Return, from the listing below, each line where the word "computer" appears.

────────

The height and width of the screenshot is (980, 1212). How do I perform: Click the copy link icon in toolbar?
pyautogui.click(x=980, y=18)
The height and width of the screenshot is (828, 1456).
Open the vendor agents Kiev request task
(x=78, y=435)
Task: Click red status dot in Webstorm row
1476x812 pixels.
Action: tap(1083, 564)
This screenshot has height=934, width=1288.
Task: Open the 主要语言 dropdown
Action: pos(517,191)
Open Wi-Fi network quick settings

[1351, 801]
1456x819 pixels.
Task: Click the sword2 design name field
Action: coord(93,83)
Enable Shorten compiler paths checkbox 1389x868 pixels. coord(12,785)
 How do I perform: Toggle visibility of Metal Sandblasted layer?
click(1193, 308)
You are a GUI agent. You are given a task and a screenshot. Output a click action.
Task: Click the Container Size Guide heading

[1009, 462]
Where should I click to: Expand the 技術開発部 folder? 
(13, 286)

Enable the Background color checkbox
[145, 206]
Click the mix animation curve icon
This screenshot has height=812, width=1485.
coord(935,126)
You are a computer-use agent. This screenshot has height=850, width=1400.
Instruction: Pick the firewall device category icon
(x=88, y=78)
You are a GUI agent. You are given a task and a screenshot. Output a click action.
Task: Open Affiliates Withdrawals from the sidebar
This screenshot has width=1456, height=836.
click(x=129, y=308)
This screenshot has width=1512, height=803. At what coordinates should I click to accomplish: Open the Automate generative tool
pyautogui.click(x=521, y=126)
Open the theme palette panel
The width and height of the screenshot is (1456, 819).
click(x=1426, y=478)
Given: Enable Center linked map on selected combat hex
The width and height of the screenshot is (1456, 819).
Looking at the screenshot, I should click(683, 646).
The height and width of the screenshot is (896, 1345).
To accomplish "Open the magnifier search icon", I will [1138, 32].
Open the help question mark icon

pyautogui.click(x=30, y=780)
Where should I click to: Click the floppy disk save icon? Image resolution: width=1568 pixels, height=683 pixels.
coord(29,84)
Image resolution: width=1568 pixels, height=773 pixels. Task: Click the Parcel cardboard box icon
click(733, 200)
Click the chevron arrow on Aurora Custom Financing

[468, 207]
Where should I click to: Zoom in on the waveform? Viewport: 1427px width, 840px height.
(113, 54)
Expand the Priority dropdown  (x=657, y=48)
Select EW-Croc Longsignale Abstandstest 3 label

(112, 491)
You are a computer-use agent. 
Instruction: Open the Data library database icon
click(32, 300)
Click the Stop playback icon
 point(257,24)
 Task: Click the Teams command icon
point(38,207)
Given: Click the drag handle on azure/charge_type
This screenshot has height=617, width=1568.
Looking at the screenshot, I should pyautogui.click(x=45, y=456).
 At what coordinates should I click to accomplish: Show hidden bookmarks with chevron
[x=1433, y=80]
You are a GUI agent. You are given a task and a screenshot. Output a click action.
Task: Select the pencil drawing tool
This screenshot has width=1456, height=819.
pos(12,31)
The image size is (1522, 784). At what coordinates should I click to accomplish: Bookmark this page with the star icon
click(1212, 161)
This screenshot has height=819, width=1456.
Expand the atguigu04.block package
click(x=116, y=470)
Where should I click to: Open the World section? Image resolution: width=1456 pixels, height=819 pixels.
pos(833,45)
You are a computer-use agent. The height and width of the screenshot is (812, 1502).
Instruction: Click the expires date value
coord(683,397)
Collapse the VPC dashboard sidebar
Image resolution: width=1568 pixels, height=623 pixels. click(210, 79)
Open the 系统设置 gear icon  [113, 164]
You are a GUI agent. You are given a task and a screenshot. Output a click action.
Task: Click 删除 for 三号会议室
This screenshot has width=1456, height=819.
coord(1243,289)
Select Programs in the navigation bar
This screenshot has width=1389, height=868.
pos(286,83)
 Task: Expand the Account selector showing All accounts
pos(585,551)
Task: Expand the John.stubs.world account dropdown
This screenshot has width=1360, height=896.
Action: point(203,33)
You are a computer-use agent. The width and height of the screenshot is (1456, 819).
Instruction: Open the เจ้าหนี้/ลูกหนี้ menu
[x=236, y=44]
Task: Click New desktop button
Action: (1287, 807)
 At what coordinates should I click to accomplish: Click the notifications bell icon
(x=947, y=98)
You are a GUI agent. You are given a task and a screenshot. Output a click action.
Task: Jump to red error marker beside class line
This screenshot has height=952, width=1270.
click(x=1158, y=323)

────────

• _EXPECTED ANSWER_:
You are a computer-use agent. This screenshot has height=850, width=1400.
You are a computer-use agent. 
You are a computer-use agent. The height and width of the screenshot is (812, 1502).
You are a computer-use agent. The width and height of the screenshot is (1456, 819).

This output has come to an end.